They heard the footsteps on the porch before the knock on the door, and Keri sighed and flopped back on the pillow. Knowing his family, her boredom—otherwise known as peace and quiet—was about to come to an end.
“It’s open,” Joe called, and Keri rolled her eyes when Terry entered. “Hey, sis.”
“Hey. Not much happening, so I thought I’d wander over and see what’s going on. You working?”
“A little bit,” he said, causing Keri to feel a pang of guilt.
He’d be getting a lot more work done if she’d gone wandering for something else to do rather than asking nosy questions about his family. But what was she supposed to do? She didn’t fish—even the catch and release kind—and, the last time she’d walked to the bathroom, she hadn’t seen Stephanie anywhere so hanging with her was out. Lisa had been in the big RV with Mary, and she certainly wasn’t about to seek out Terry.
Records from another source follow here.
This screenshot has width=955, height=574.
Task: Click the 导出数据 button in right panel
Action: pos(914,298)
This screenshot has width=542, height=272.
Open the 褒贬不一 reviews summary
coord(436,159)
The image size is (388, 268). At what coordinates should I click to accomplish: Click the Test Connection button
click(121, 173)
Though it seemed Terry had found her anyway.
“Sorry about the whole roosting thing,” Terry said to her. “It was just too good a shot to pass on.”
Since it had turned out Terry’s laundry was a lot more horrific than Keri’s at the end of the day, she could afford to be magnanimous. “Looking back, it was actually kind of funny, even though Joe won’t teach me how to do that.”
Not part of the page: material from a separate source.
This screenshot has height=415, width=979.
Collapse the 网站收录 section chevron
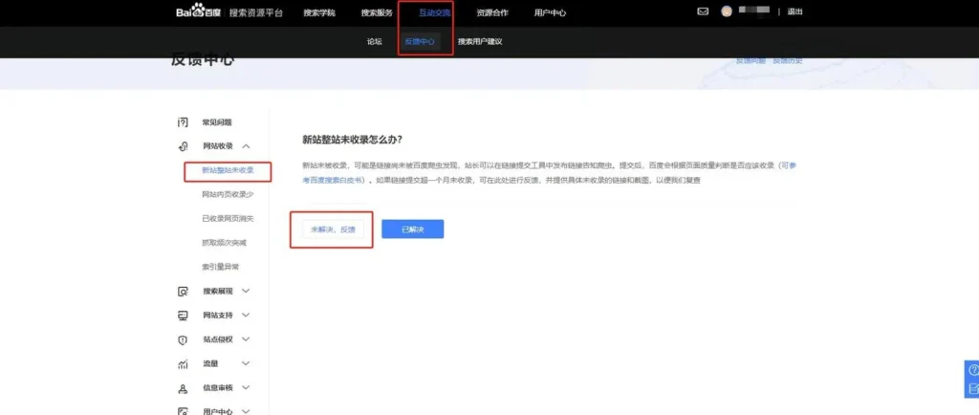coord(247,146)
The other woman smiled. “Hold your front brake and punch it.”
“He won’t tell me which one is the front brake.”
Joe cleared his throat. “Not surprising, since I ride behind you.”
“Well, I’m going to go visit Ma for a few minutes,” Terry said, her hand on the door. “I just wanted to make sure there were no hard feelings.”
“None,” Keri assured her, and it was
mostly
true. She couldn’t resist one last shot, though. “Joe said to think of it as a
welcome to the family
kind of christening.”
The lemon-sucking face ruined the fake smile Terry offered up before going out the door and letting it slam behind her.
Joe laughed. “You said that just to piss her off.”
“I was going for mildly annoyed, but pissed works just as well.”
When he stood and stretched, reaching up over his head and twisting his back, Keri looked away. The correlation between the hot flashes and Joe’s muscles flexing was too coincidental to ignore and she was going to have to do a better job of not subjecting herself to the visual torture if she was going to make it through the time she had left without throwing herself at him.
“Mike and Kevin were talking about going for a ride in a while,” he said. “You know, like just the guys. Would you be okay with that?”
“What’s it costing you—or
us
—this time?”
When he lifted the hem of his T-shirt and scratched his stomach, she turned her attention to the urgent matter of freeing the bedspread of any trace of fuzz. “Whaddya mean?”
“The last time you went out alone with your brothers, I almost got drowned in the pool and then got to go on a dinner date with your nephews. A dinner date involving pizza sauce
and
hot fudge, I might add.”
“They were on their very best behavior,” he pointed out.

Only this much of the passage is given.